§ What to produce
From the passage on degrowth and ecosocialism below, list every group the speaker says has to be part of the movement for transformation.

§ Selected text
┌────────

This takes material and takes energy, and that has to be done. The important thing is we know for a fact that it is possible to deliver decent lives for everyone on the planet, with levels of material and energy use that are in fact sustainable and compatible with sufficiently rapid decarbonization.
This is amazing news. It’s incredibly important empirical optimism, but this is going to require what is effectively, a convergence in the world economy. Where you have a reduction in excess energy and material use in the core, along with that an increase or a reclaiming of material and energy use in the periphery.
By ‘reclaiming’ what I mean is that, let’s be honest, they’re doing a lot of production already. The problem is all that production is organized around servicing multinational corporations through global commodity chains. So they benefit very, very little from that production. So it’s about reclaiming that productive capacity for them to meet the national development objectives, but ultimately on a global level converging to levels of energy and material use that are again, compatible with human wellbeing for all and ecological stability.
And that has to be the goal for any self-respecting ecosocialist movement. That has to be front and center. And sadly, for a lot of the left in the core, they never think about this issue and it’s actually egregious and that needs to be addressed. So there’s clearly an important, anti-colonial dimension to degrowth scholarship and activism and political demands. I think that’s gotta be highlighted.
But I wanted to go back to one of the things you said earlier about this marriage between degrowth and ecosocialism, because I think this is really interesting to say. I think that one of the reasons the marriage, the unity, the synthesis is so important is because without the eco socialism side, degrowth has a problem. Which is that it immediately sounds like you’re talking only about reducing materials and energy without any transformation of the underlying economy, towards human needs and wellbeing.
ecosocialism, at least in the word itself, draws one’s attention to that objective, and so that’s really important. Of course, on the other hand, ecosocialism without degrowth can quite often go off in a kind of green growth fantasy direction. Which violates empirical evidence and violates anti-imperialist principles, and that’s also important to address.
And so synthesizing these two perspectives, I think brings these core elements together. And this is what I was trying to articulate in the essay that we started talking about earlier, The Double Objective of Democratic Ecosocialism. We need this synthesis, and I think that bringing degrowth and eco-socialist ideas together is really essential here.
But also because we need a political movement that is capable of bringing about this kind of transformation. And it’s very clear that this is going to require class mobilization. Working class movements, unions, other working class political formations have to be part of this, otherwise you will definitely lose.

└────────

§ Record extracts

┌────────

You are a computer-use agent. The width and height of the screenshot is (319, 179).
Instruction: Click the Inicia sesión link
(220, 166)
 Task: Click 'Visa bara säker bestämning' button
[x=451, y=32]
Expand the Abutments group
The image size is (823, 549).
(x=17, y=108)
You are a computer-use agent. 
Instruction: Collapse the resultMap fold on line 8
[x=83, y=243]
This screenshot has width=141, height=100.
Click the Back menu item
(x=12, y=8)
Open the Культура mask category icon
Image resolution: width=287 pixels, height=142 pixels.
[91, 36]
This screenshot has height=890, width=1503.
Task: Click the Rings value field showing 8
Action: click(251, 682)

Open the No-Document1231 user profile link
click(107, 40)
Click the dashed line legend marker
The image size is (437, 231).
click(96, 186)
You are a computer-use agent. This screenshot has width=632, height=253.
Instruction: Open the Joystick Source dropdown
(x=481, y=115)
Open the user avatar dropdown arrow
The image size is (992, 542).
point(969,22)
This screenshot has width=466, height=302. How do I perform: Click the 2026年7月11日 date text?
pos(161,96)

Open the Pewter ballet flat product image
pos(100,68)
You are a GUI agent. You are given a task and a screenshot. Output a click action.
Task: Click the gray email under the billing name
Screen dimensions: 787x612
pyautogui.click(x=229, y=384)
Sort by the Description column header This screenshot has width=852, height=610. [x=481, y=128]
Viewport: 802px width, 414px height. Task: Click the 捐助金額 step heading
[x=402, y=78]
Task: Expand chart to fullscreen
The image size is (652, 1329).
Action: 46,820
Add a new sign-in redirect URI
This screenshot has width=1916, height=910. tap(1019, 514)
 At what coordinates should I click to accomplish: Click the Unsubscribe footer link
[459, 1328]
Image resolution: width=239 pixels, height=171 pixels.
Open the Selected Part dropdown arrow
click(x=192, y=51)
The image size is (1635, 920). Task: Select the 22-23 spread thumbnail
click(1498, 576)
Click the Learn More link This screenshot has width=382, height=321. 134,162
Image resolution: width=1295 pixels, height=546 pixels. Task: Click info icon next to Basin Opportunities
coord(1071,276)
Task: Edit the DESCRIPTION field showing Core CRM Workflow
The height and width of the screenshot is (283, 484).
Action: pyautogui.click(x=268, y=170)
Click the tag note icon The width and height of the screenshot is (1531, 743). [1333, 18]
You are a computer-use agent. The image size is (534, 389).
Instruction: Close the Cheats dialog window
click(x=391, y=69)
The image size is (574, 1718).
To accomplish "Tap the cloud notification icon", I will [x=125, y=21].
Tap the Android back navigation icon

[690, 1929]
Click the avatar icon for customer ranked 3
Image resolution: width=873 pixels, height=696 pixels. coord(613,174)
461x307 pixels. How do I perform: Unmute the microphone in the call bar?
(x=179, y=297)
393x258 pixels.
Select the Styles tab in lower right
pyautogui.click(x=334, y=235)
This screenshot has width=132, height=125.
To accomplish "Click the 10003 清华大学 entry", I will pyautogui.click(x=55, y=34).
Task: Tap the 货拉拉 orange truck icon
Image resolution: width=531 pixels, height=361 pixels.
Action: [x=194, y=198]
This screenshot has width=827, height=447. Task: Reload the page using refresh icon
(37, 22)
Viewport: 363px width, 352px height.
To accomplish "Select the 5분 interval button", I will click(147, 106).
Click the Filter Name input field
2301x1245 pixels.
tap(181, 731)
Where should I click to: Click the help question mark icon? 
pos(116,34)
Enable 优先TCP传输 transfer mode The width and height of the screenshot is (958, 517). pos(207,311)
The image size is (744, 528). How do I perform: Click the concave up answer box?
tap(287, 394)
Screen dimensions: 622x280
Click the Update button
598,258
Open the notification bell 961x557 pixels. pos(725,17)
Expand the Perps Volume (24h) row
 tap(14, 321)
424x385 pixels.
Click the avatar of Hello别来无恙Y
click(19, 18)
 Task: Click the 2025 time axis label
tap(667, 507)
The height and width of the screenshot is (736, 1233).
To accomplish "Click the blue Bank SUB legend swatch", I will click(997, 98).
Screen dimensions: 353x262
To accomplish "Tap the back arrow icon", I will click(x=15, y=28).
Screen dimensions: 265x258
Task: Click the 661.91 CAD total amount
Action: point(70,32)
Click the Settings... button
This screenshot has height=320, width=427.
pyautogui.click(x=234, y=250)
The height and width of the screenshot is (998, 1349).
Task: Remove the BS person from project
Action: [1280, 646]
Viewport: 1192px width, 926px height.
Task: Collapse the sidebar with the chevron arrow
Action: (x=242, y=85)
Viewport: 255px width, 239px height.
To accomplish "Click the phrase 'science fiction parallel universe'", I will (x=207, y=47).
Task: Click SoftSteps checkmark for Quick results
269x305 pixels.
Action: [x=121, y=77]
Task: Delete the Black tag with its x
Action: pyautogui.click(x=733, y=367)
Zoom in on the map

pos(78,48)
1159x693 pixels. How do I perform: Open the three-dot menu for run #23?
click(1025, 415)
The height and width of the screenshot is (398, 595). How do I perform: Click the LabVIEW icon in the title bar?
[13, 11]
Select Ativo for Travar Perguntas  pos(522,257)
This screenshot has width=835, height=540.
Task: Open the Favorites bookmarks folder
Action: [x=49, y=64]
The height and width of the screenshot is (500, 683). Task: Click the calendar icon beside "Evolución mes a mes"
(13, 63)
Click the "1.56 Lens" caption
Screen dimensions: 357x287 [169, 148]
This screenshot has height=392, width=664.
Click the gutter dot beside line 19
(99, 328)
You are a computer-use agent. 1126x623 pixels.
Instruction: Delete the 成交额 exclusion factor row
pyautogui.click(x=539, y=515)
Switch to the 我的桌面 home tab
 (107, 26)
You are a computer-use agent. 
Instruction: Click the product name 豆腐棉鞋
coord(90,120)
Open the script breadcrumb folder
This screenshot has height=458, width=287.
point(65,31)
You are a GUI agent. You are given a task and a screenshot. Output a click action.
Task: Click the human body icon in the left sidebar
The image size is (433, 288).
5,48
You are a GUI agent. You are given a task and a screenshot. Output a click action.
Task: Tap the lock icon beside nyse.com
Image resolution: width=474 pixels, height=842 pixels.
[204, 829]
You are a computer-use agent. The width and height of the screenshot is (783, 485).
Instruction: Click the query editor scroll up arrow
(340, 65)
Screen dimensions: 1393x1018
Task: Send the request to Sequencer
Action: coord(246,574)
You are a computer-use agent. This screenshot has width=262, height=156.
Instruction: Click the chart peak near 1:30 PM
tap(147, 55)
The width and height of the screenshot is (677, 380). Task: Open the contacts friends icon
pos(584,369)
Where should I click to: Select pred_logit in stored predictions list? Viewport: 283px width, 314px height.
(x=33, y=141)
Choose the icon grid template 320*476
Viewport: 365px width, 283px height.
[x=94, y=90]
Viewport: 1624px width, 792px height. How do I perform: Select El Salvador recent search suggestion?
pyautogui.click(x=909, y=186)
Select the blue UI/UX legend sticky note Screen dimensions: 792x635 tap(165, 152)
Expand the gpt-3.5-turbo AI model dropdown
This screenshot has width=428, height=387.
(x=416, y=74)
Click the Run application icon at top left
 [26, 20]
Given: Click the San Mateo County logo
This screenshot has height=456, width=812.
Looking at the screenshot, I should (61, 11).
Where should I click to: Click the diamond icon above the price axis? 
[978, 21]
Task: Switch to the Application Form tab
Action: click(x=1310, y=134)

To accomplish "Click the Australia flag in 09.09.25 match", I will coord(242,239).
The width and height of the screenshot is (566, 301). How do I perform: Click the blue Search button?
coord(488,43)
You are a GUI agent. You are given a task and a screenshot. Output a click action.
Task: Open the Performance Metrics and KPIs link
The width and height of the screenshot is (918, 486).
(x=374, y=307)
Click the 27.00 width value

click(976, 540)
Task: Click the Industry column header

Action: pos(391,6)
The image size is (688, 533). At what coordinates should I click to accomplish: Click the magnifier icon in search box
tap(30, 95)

└────────

§ Response
- Working class movements
- Unions
- Other working class political formations